▶ Instrução 1
Transcreva, do texto sobre o dom das línguas, tudo o que vai de "Há, ainda, os" até "todos aqueles povos.".
▶ Instrução 2
Responda às perguntas abaixo com base no texto sobre o dom das línguas.
(a) Em que ano morreu Renan?
(b) A qual santa Deus Pai teria falado sobre o conhecimento infuso?
(c) Quantos Apóstolos saíram do Cenáculo para pregar, e qual deles o texto diz que já estava incluído?

Não há
unanimidade entre teólogos e exegetas na explicação deste carisma.
Uns acham
que consistiria numa espécie de oração em língua estranha com animação de vozes e de gestos.
Renan
(França, + 1892), padre apóstata, historiador, filósofo, exegeta racionalista,
em seu livro HISTOIRE DES ORIGINES DU CHRISTIANISME, t. II. Les Apôtres, p.
66-72, afirma que os Apóstolos no Pentecostes proferiram sons inarticulados. Diz o exegeta e teólogo Renié: "Uma tal
explicação colide com o texto sagrado: 'cada
um de nós os ouvimos falar a nossa língua materna' (At II, 8); além do mais
... a possibilidade duma interpretação, claramente proposta por S. Paulo [I Cor
XIV, 28] sugere que o apóstolo olhava estes sons como possuindo uma
significação".
Outros
pensam que seria falar a língua dos ouvintes (língua que ele não conhece
naturalmente); ou o de, falando em sua língua materna, ser ouvido pelos
assistentes, cada qual em sua própria língua. Tudo isto é inspirado gratuita e
milagrosamente ao pregador que fala em nome de Deus, justamente como
instrumento para tocar os corações, convertendo os infiéis e edificando e
consolando os fiéis.
Santo Tomás
assim o explica: "A faculdade de falar pode significar o uso do idioma
pelo qual quem ensina se faz entender (= é o dom da variedade das línguas). E a faculdade de falar pode
significar também o sentido das palavras proferidas (= é o dom da interpretação das palavras). Falando especificamente do dom
das línguas no Pentecostes, diz o Doutor Angélico:"Assim como os povos,
que caíram na idolatria, segundo refere a Escritura em Gen. XI, vieram a falar
línguas diversas, assim também, quando foram convertidos ao culto de um só
Deus, o dom das línguas vem a ser o remédio a essa diversidade" ...
"Àquilo da Escritura em Atos II, 6: 'A
eles os ouvia falar cada um na própria língua' -diz a Glosa: Porque falaram todas as línguas; ou porque,
falando a própria deles, i. é, a hebraica, eram entendidos por todos como se
falassem a língua particular de cada um... Contudo era mais conveniente falarem
eles as línguas de todos' (S. T. II, II, q. CLXXVI. a.1).
De passagem,
queria lembrar o que Deus Pai falou a S. Catarina de Sena a respeito deste que é talvez o maior teólogo
da Igreja: "É o conhecimento infuso,
que concedo àqueles que realmente me amam e servem. Foi com essa iluminação que
Tomás (de Aquino) adquiriu grande
sabedoria" (L. O DIÁLOGO, 18.5.7; pag. 172).
Há, ainda, os que procuram conciliar as duas
opiniões, dizendo que o Espírito Santo concede o dom de a pessoa orar
em línguas e também o de pregar em línguas (ambos= dom de
línguas). O primeiro seria uma consequência imediata da recepção abundante do
Espírito Santo; o que serviria de preparação para o segundo. Isto teria
acontecido no dia de Pentecostes. Os Apóstolos, ao receberem o Espírito Santo,
extasiados, começaram a orar em línguas, louvando as maravilhas de Deus. Então,
pelo grande ruído do vento, pessoas de todas as nações que estavam em Jerusalém
acorreram para junto do Cenáculo; os 12 Apóstolos (já incluindo Matias) saíram
e começaram a pregar em línguas a todos aqueles povos.

▶ Conteúdo dos dados
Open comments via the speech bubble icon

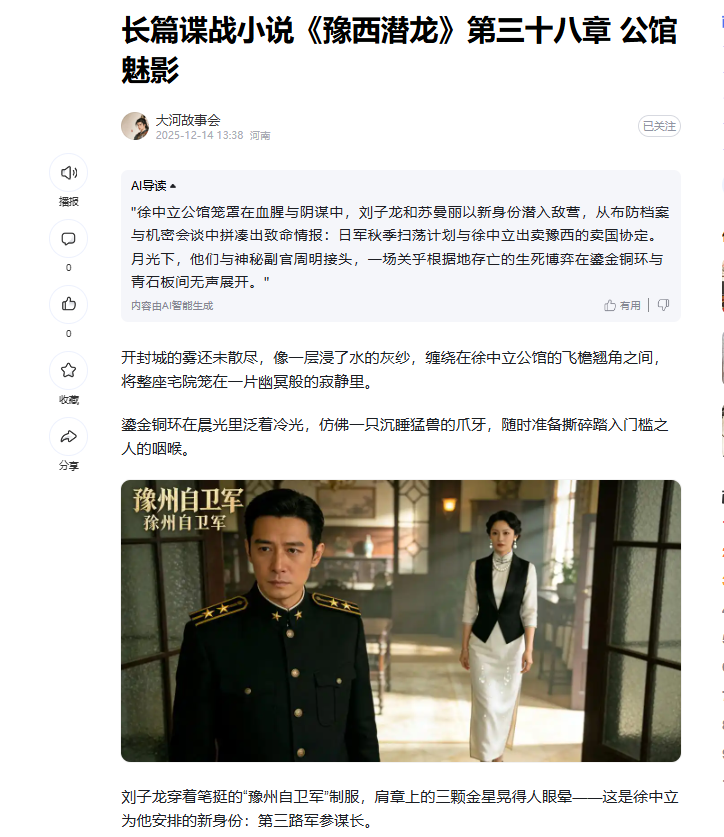pos(68,239)
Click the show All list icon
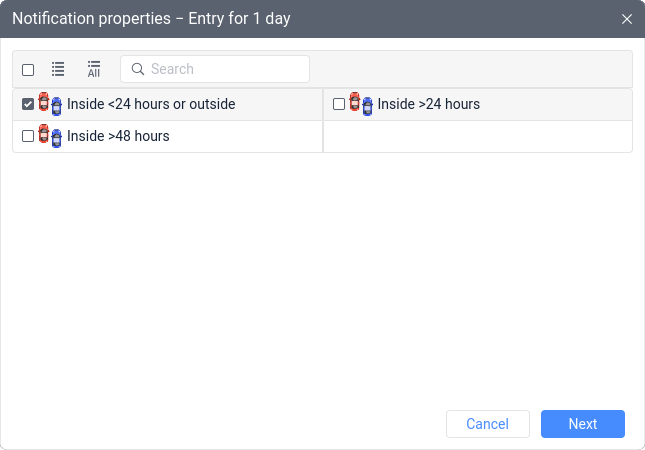This screenshot has height=450, width=645. click(94, 69)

▶ Resposta da tarefa 1
Há, ainda, os que procuram conciliar as duas
opiniões, dizendo que o Espírito Santo concede o dom de a pessoa orar
em línguas e também o de pregar em línguas (ambos= dom de
línguas). O primeiro seria uma consequência imediata da recepção abundante do
Espírito Santo; o que serviria de preparação para o segundo. Isto teria
acontecido no dia de Pentecostes. Os Apóstolos, ao receberem o Espírito Santo,
extasiados, começaram a orar em línguas, louvando as maravilhas de Deus. Então,
pelo grande ruído do vento, pessoas de todas as nações que estavam em Jerusalém
acorreram para junto do Cenáculo; os 12 Apóstolos (já incluindo Matias) saíram
e começaram a pregar em línguas a todos aqueles povos.

▶ Resposta da tarefa 2
(a) Renan morreu em 1892.
(b) Deus Pai teria falado a Santa Catarina de Sena.
(c) Saíram 12 Apóstolos, já incluindo Matias.